> **Arbeitsauftrag A**
Beantworte anhand des ausgewählten Textes diese Fragen:
(i) Was ist die einzige Ursache von Hass?
(ii) Woraus entstehen Neid und Gier?
(iii) Wovon hängt der Wert bei rein sachlicher Betrachtung ab?
> **Arbeitsauftrag B**
Prüfe, ob diese Aussagen zum ausgewählten Text passen. Antworte jeweils mit Ja oder Nein und belege die Antwort mit einem wörtlichen Zitat.
(i) Kämpfe und Kriege können aus der Liebe zur Macht entstehen.
(ii) „Wert“ wird als etwas Objektives beschrieben, das für alle gleich ist.
(iii) Ohne näheres Wissen hat jeder Mensch zunächst das gleiche Potenzial.

> **Ausgewählter Text**
+-------+
Hass kann viele verschiedene Motive haben, aber nur eine Ursache - und jene ist die Liebe. Neid und Gier entsteht aus der (Selbst)Liebe zum Besitz, Kämpfe und Kriege aus der Liebe zu einer Person, einem Land, einem Gott, Ressourcen oder schlichtweg zur Macht selbst. Wir hassen dann dies, was uns die Erfüllung unserer Liebe verwehrt oder bedroht.

Daher stellte ich zu Anfang die kühne These auf "Wer nicht liebt, ist auch nicht in der Lage zu hassen." und mich würde hierbei sehr interessieren, wie Ihr darüber denkt.

Wert des Menschen
Nun zu eurer dritten Frage. Um zu beantworten, ob jeder Mensch gleich viel wert sei, muss man zunächst die Grenzen des Begriffes "Wert" abstecken. "Wert" ist ein sehr subjektives Wesen. Auf einem Marktplatz kann der Wert einer Handelsware für den Händler ein anderer sein, als für den Käufer. Genauso kann eine Person für mich wertvoller sein als für Euch. Betrachten wir das rein sachlich, so hängt der Wert davon
ab, was eine Sache oder eine Person uns bedeutet, einbringt oder kostet.

Allgemein betrachtet kann man durchaus sagen, dass jeder Mensch erstmal den gleichen Wert hat - denn ohne näheres Wissen hat jeder Mensch zunächst das gleiche Potenzial Großes zu leisten sowie aber auch Schreckliches zu vollbringen. Dies ist der grundlegende Wert eines jeden von uns.
+-------+
Daten zur Verortung per Pixelkoordinaten:
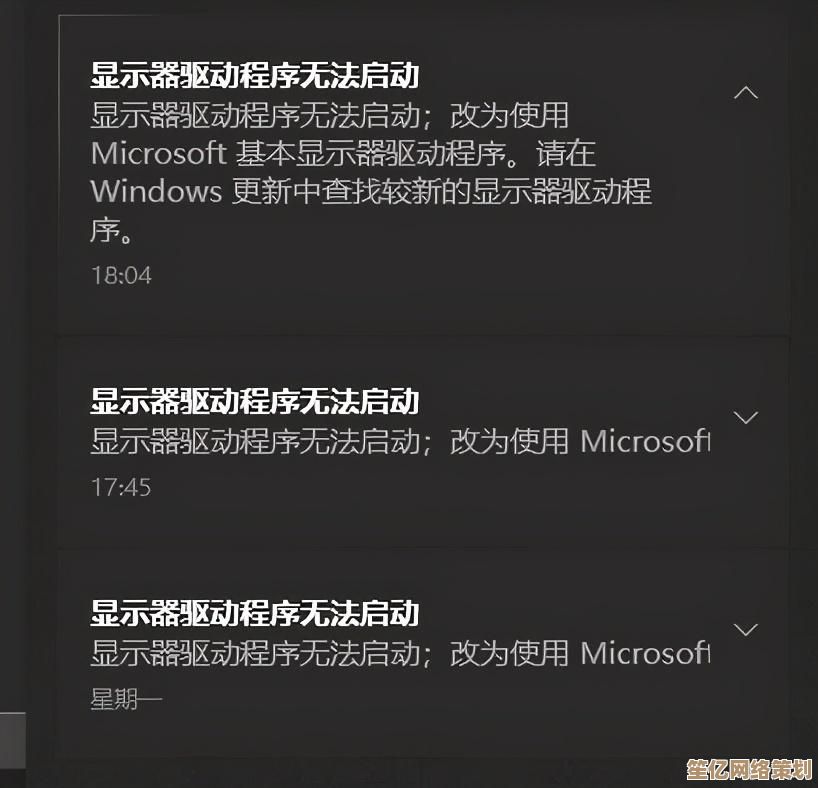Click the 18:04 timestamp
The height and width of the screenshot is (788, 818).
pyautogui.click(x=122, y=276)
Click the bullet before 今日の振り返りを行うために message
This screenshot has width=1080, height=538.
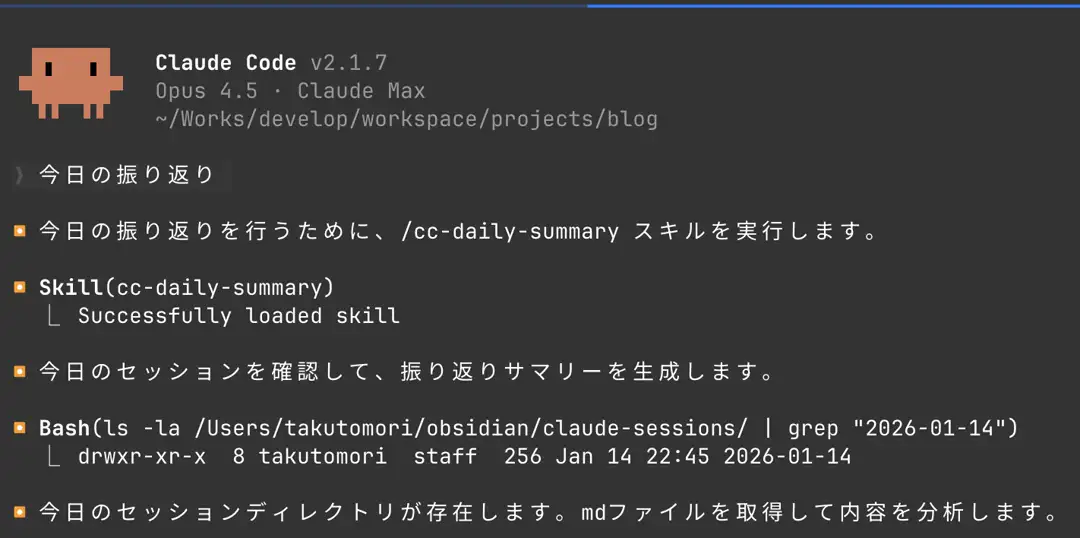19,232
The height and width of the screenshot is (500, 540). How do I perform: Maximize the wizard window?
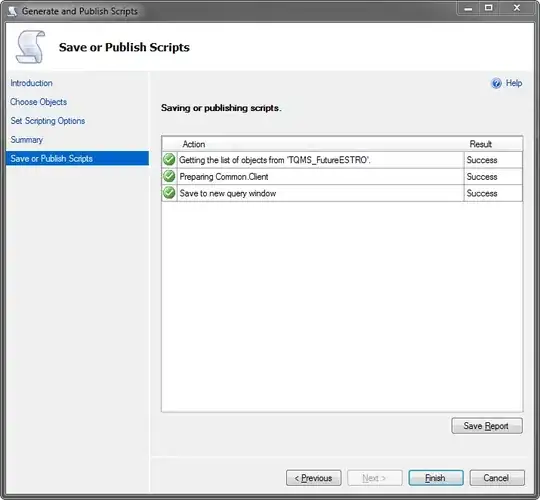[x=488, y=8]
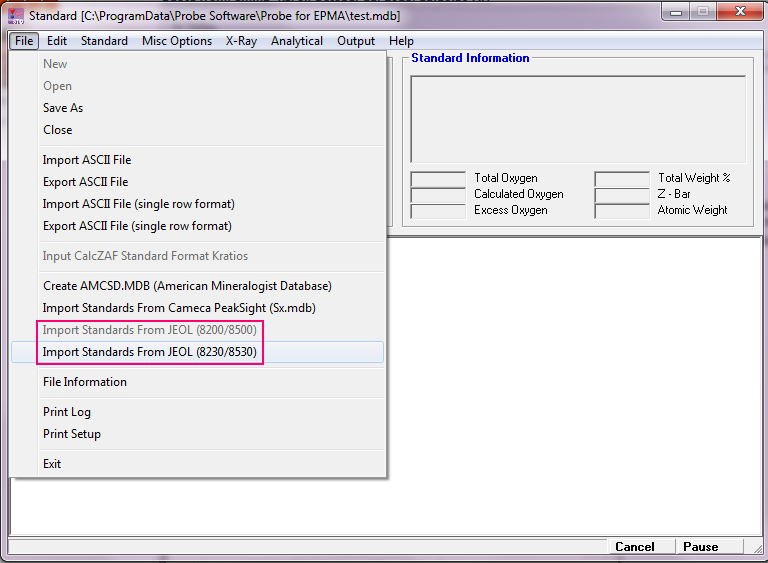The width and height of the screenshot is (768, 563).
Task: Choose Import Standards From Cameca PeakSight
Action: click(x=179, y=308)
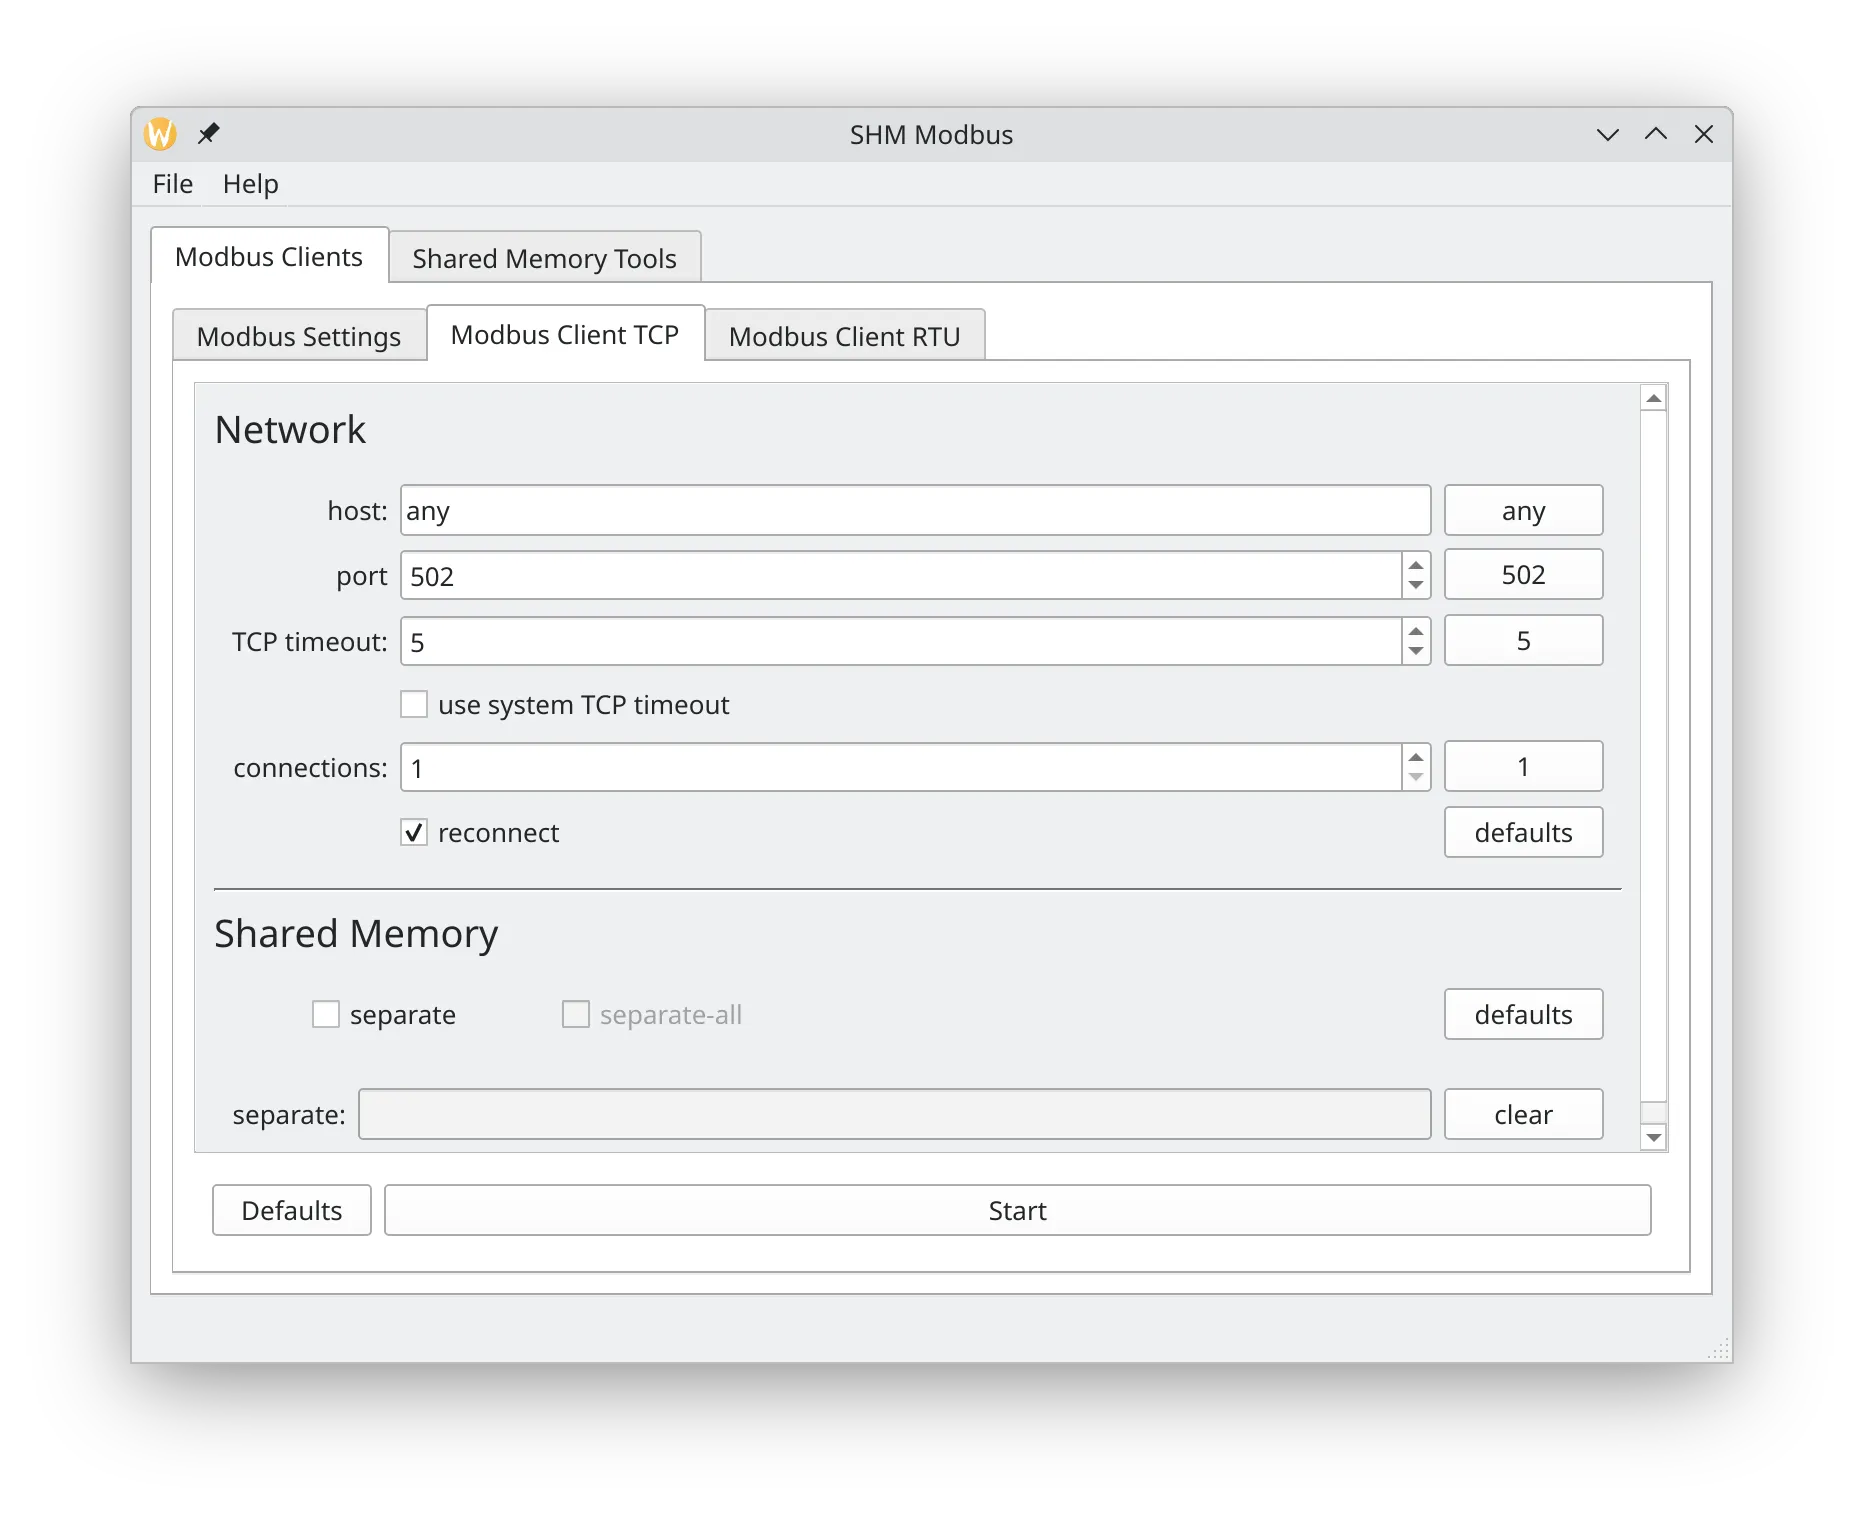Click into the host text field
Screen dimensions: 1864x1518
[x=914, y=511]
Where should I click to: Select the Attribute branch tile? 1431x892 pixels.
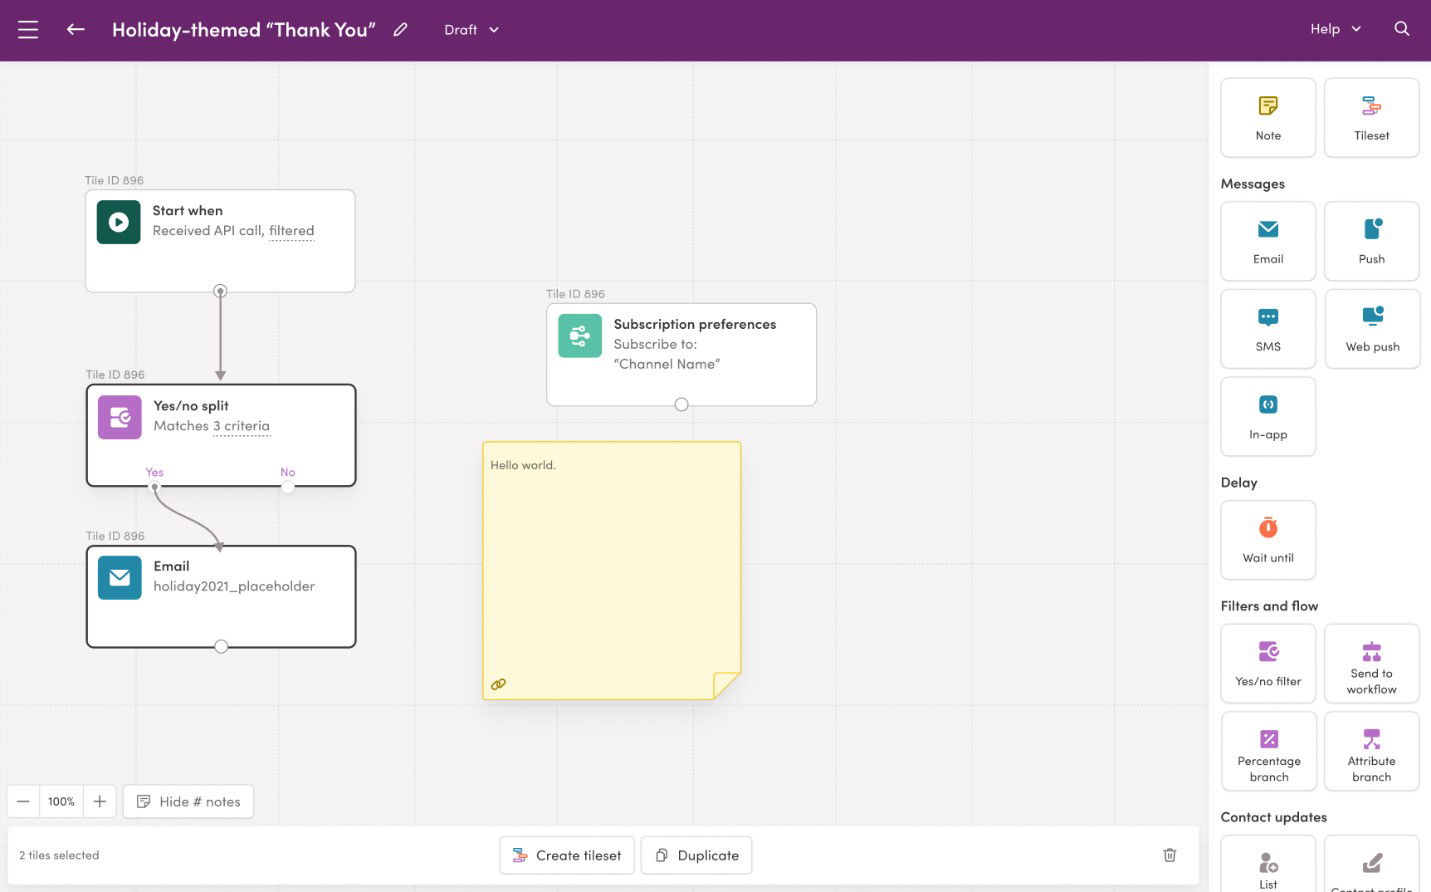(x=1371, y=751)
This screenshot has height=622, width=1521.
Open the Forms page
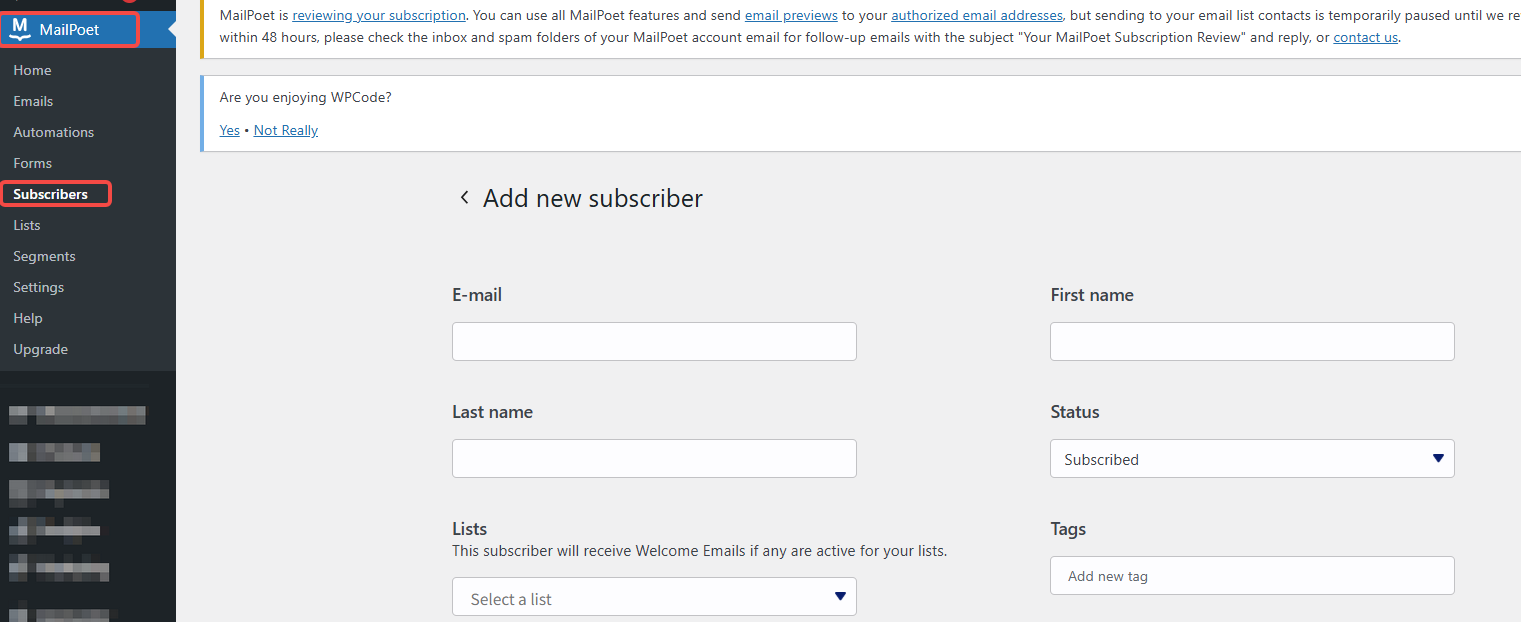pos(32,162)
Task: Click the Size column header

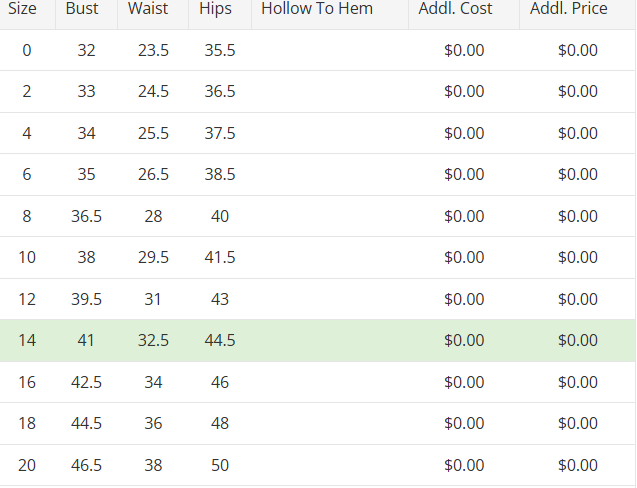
+-------+
> **Musterlösung A**
(i) Die Liebe.
(ii) Aus der (Selbst)Liebe zum Besitz.
(iii) Davon, was eine Sache oder eine Person uns bedeutet, einbringt oder kostet.

> **Musterlösung B**
(i) Ja: „Kämpfe und Kriege aus der Liebe zu einer Person, einem Land, einem Gott, Ressourcen oder schlichtweg zur Macht selbst“
(ii) Nein: „ist ein sehr subjektives Wesen“
(iii) Ja: „ohne näheres Wissen hat jeder Mensch zunächst das gleiche Potenzial Großes zu leisten sowie aber auch Schreckliches zu vollbringen“